**EXERCISE PASSAGE**:
>>>

How to Calculate Christoffel Symbols in Spherical Coordinates?

[gabbagabbahey]

Your $\LaTeX$ contains a few typos, but yes, that's correct.

Also, it is worth writing $\dot{\phi}$ and $\dot{r}$ in spherical coordinates;

$$\dot{r}=b_x\sin\theta\cos\phi+ b_y\sin\theta\sin\phi+b_z\cos\theta$$

$$\dot{\phi}=\frac{b_y\cos\phi-b_x\sin\phi}{r\sin\theta}$$

These will come in handy when calculating $\ddot{\theta}$ (Since $\dot{\theta}$ will be a function of $r$, $\theta$ and $\phi$; knowing these derivatives allows you to find $\ddot{\theta}$ quickly, using the chain rule)

 

[Phrak]

I recall that a straight line in cartesian coordinates is $$\ \frac{d^2 x^i}{d \lambda^2} = 0 \ ,$$
where the curve is parametric in lambda. The parameter can be time.

$$\frac{d^2 x^i}{d t^2} = 0$$

 

[gabbagabbahey]

I recall that a straight line in cartesian coordinates is $$\ \frac{d^2 x^i}{d \lambda^2} = 0 \ ,$$
where the curve is parametric in lambda. The parameter can be time.

$$\frac{d^2 x^i}{d t^2} = 0$$

This is true; which is why the solution is of the form $x^i=a_i+b_it$ in Cartesians.

 

[latentcorpse]

ok. so finally $\ddot{\theta}$

$$\theta=\cos^{-1} \left( \frac{z}{r} \right)$$

$$\dot{\theta} = - \frac{1}{\sqrt{1 - \left( \frac{z}{r} \right)^2 }} \left( \dot{z} r^{-1} - z r^{-2} \dot{r} \right)$$

$$\dot{\theta}=-\frac{1}{\sqrt{r^4-z^2r^2}} \left(\dot{z}r-z \dot{r} \right)$$

is that ok for $\dot{\theta}$?

 

[gabbagabbahey]

Looks fine so far; now express it in terms of spherical coordinates and $b_x$, $b_y$ and $b_z$...

 

[latentcorpse]

$$\dot{\theta}=-\frac{1}{r^2 \sqrt{1-\cos^2{\theta}}} \left( \dot{z}r - z \dot{r} \right) = -\frac{1}{r^2 \sin{\theta}} \left( b_z r - \left( a_z + b_z t \right) \left(b_x \sin{\theta} \cos{\phi} + b_y \sin{\theta} \sin{\phi} + b_z \cos{\theta} \right)$$

looking ok?

 

[gabbagabbahey]

I'd use $z=r\cos\theta$ instead of $z=a_z+b_zt$...

 

[latentcorpse]

$$\dot{\theta}=-\frac{1}{r \sin{\theta}} \left(b_z - \cos{\theta} \right) \left( b_x \sin{\theta} \cos{\phi} + b_y \sin{\theta} \sin{\phi} + b_z \cos{\theta} \right)$$
that's ok?

<<<

**TASK INSTRUCTIONS**:
[A] Transcribe the Christoffel symbols thread from "Looks fine so" to "looking ok?".
[B] Continue the Christoffel symbols thread after its last post.

**PROVIDED MATERIAL**:

>>>

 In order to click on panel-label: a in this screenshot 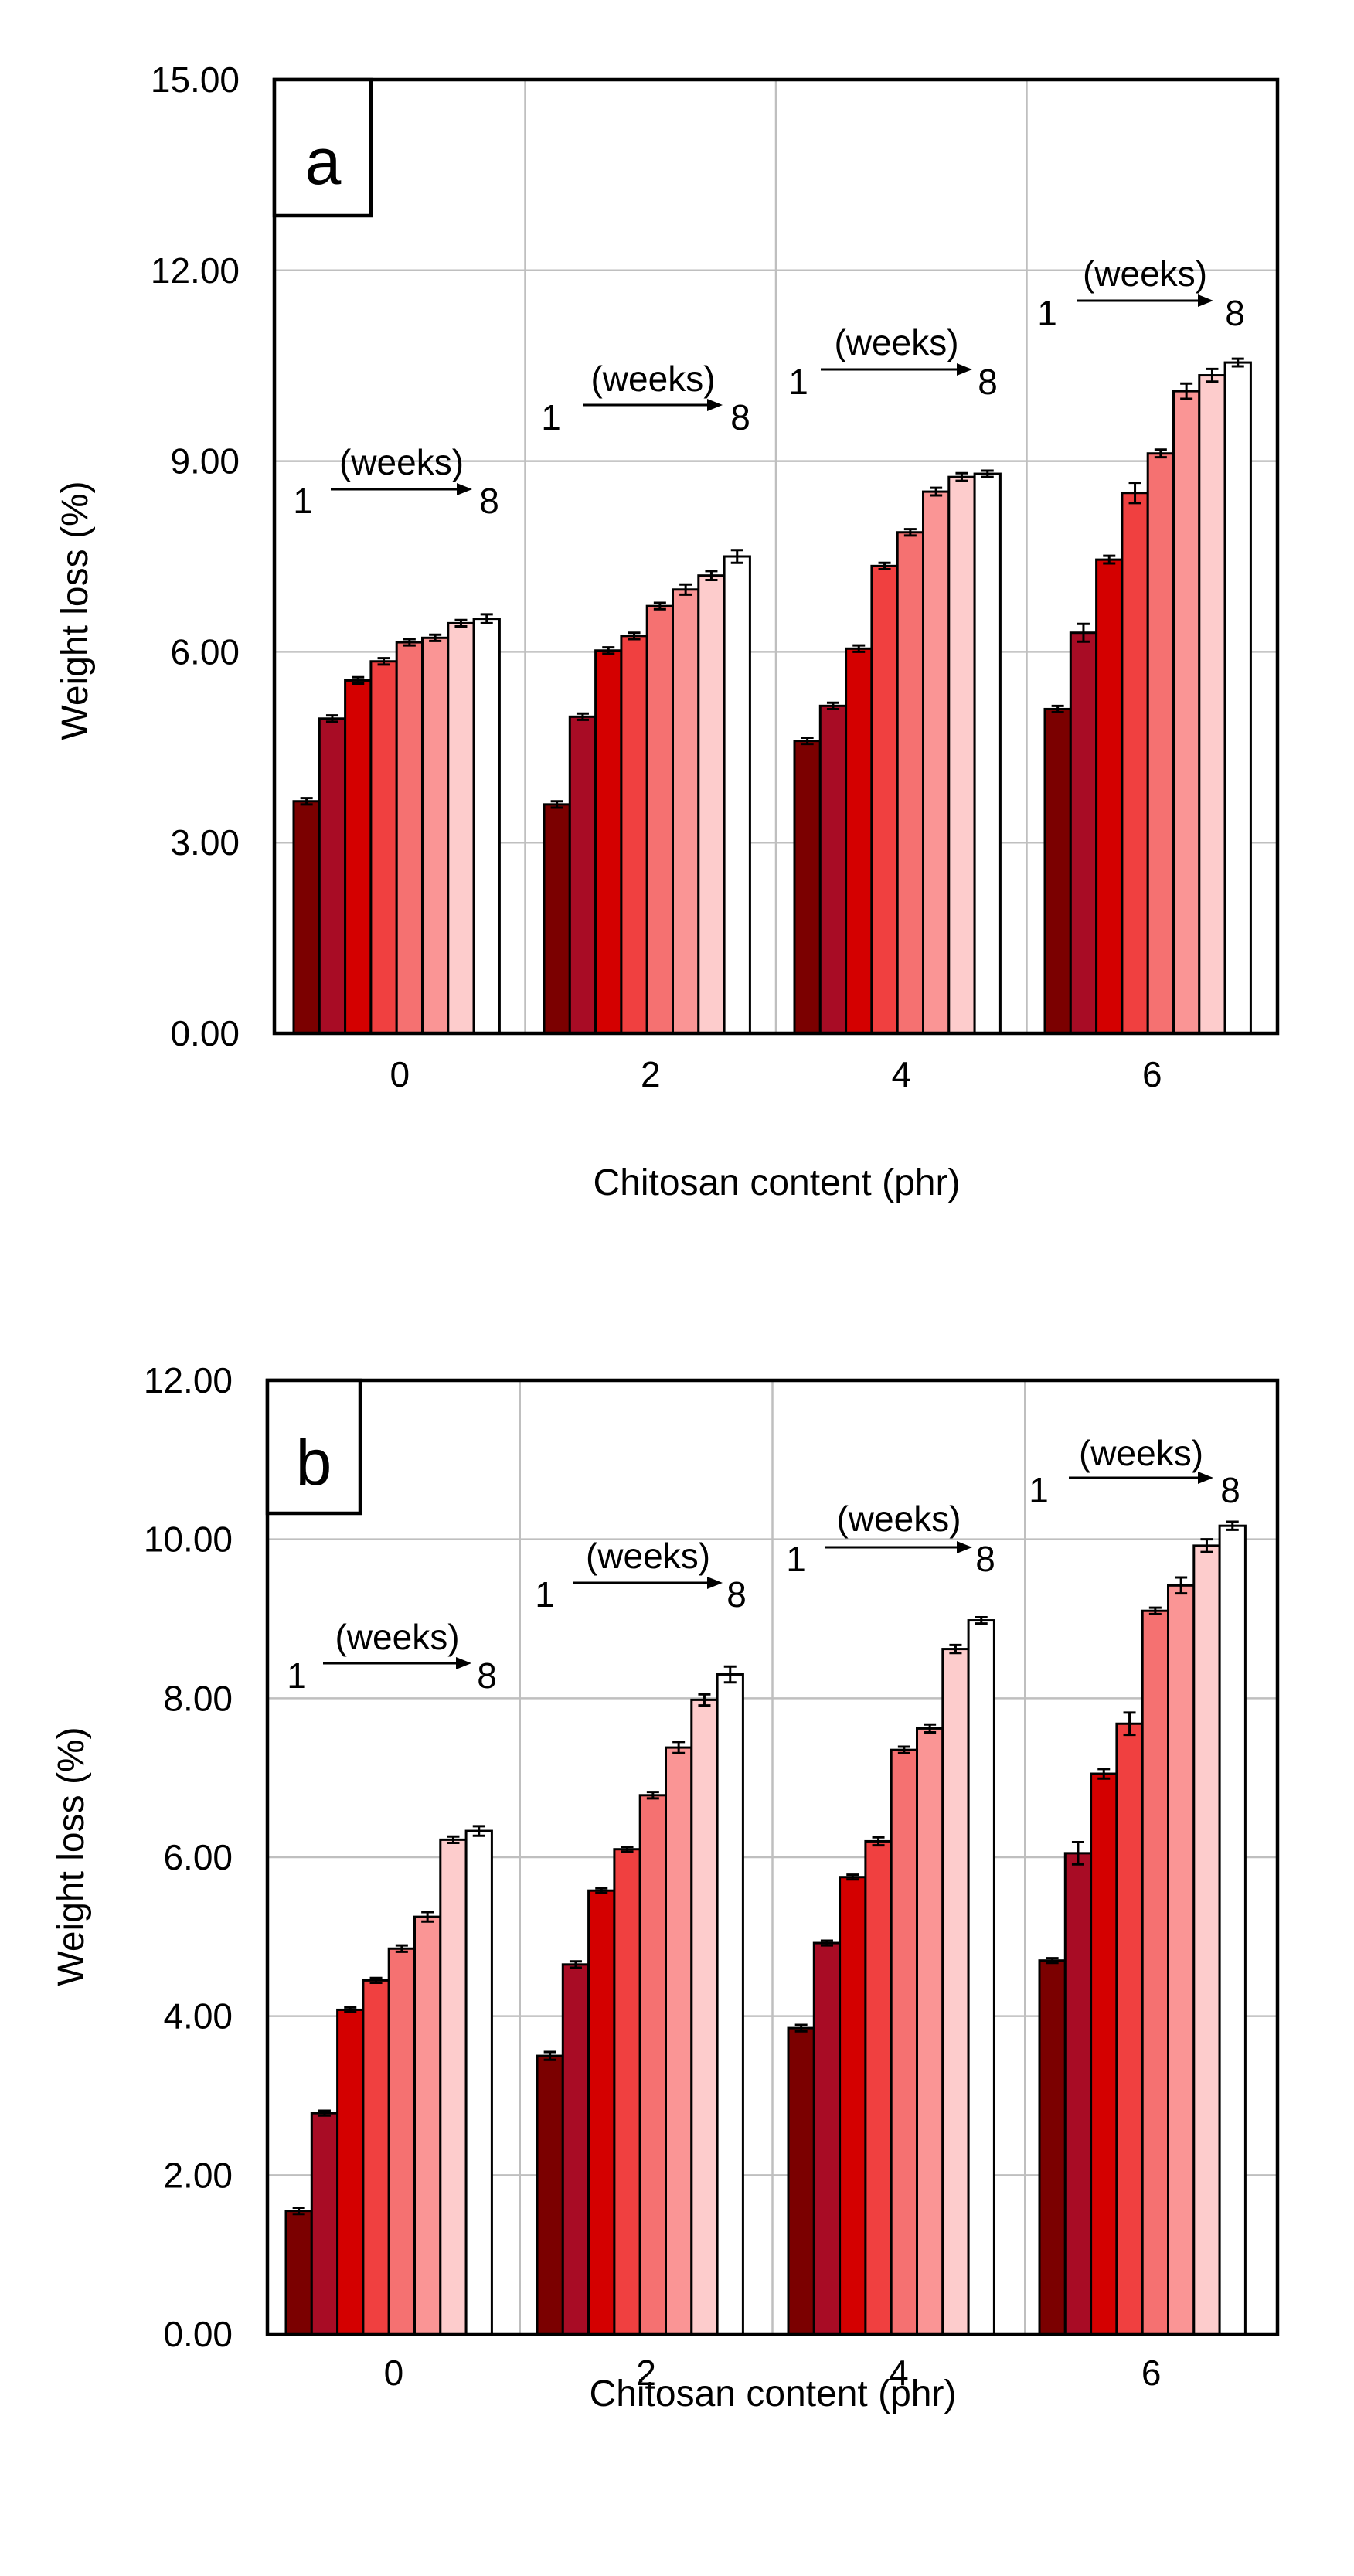, I will do `click(324, 162)`.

<<<

**ANSWERS BY ITEM**:
[A]
Looks fine so far; now express it in terms of spherical coordinates and $b_x$, $b_y$ and $b_z$...

 

[latentcorpse]

$$\dot{\theta}=-\frac{1}{r^2 \sqrt{1-\cos^2{\theta}}} \left( \dot{z}r - z \dot{r} \right) = -\frac{1}{r^2 \sin{\theta}} \left( b_z r - \left( a_z + b_z t \right) \left(b_x \sin{\theta} \cos{\phi} + b_y \sin{\theta} \sin{\phi} + b_z \cos{\theta} \right)$$

looking ok?

[B]
should i take the derivative of the above or should i take the derivative of something shorter like:

$$\dot{\theta}=-\frac{1}{r \sin{\theta}} \left( \dot{z} r - z \dot{r} \right)$$?

this gives

$$\ddot{\theta}=\frac{ \left( \ddot{z} r + \dot{z} \dot{r} - \dot{z} \dot{r} - z \ddot{r} \right) r \sin{\theta} - \left( \dot{r} \sin{\theta} + r \dot{\theta} \cos{\theta} \right) \left( \dot{z} r - z \dot{r} \right) }{r^2 \sin^2{\theta}}$$

$$\ddot{\theta}=\frac{-zr \ddot{r} \sin{\theta}- \left( \dot{r} \sin{\theta} + r \dot{\theta} \cos{\theta} \right) \left( \dot{z} r - z \dot{r} \right)}{r^2 \sin^2{\theta}}$$

on the right lines?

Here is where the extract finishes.